_Task statement_
Collect all lines from the listing that include the string "Puppy".

═══ Dataset excerpts

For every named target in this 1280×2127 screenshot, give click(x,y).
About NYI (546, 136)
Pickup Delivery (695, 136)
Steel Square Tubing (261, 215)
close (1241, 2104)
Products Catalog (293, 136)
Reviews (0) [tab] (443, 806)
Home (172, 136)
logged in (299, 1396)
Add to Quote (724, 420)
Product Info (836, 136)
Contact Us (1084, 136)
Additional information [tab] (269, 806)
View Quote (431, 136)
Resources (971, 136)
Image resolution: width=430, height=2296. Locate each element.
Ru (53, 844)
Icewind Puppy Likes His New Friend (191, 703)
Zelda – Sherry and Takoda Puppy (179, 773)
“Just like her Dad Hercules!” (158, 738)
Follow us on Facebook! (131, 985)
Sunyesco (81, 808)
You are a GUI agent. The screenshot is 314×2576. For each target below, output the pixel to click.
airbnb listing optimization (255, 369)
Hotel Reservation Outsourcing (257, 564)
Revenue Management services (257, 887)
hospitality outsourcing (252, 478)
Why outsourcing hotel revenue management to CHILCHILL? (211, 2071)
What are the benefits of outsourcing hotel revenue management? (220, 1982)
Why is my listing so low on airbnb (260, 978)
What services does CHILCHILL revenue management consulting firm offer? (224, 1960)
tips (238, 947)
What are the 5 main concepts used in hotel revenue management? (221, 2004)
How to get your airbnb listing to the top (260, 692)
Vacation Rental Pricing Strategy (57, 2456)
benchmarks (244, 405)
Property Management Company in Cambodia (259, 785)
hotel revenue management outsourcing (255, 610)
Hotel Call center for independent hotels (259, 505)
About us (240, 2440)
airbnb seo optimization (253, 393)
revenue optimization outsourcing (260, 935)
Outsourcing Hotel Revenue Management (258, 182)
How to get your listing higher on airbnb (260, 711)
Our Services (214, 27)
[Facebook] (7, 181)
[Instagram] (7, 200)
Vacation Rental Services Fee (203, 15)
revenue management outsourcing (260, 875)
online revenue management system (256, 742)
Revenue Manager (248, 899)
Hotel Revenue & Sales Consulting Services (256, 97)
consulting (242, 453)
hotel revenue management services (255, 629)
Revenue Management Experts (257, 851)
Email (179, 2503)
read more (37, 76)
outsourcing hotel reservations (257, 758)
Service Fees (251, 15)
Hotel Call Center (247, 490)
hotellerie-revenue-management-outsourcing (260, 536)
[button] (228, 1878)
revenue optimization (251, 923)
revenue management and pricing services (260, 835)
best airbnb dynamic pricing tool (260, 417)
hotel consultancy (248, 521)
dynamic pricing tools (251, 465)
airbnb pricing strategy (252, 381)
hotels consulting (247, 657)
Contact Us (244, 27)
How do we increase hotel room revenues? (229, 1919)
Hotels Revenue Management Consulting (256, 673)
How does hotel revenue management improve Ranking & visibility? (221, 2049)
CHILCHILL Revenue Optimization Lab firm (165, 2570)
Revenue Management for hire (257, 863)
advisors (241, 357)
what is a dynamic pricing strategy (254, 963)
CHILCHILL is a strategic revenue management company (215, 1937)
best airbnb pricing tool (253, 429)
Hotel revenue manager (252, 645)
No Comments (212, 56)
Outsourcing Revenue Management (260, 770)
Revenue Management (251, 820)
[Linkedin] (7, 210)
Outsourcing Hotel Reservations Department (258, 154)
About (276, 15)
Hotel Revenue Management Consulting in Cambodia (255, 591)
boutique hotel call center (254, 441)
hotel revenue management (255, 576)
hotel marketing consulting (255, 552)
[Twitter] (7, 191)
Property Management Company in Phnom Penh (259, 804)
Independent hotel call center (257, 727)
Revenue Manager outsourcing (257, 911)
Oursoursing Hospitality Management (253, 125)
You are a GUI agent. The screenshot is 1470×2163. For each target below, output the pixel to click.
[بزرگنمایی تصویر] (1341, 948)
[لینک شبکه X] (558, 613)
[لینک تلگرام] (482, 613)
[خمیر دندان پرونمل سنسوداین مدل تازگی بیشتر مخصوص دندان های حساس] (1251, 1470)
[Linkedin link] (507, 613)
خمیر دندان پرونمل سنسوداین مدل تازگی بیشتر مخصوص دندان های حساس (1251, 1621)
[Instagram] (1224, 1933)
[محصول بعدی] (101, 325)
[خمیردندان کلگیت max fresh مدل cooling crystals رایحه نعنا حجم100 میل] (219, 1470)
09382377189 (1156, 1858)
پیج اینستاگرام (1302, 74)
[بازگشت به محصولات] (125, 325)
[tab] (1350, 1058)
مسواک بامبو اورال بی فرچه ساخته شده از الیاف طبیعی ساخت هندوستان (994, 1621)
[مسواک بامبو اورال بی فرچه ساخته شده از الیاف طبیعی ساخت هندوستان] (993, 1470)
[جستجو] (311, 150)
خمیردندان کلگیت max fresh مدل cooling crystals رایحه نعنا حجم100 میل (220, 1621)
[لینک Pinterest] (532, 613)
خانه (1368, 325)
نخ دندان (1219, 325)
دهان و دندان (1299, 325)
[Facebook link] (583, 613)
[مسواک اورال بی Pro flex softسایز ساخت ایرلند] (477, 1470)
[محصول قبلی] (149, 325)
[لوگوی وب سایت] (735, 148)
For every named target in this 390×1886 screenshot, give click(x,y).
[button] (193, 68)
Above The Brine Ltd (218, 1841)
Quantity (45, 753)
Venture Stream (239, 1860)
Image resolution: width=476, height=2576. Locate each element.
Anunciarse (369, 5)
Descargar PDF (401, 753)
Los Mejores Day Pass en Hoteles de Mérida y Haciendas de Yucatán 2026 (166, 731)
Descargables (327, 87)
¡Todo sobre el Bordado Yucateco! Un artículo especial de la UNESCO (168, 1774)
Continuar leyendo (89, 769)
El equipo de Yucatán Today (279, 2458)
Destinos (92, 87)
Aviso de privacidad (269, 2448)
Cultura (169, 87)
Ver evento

══════

_Exercise response_
Icewind Puppy Likes His New Friend (191, 703)
Zelda – Sherry and Takoda Puppy (179, 773)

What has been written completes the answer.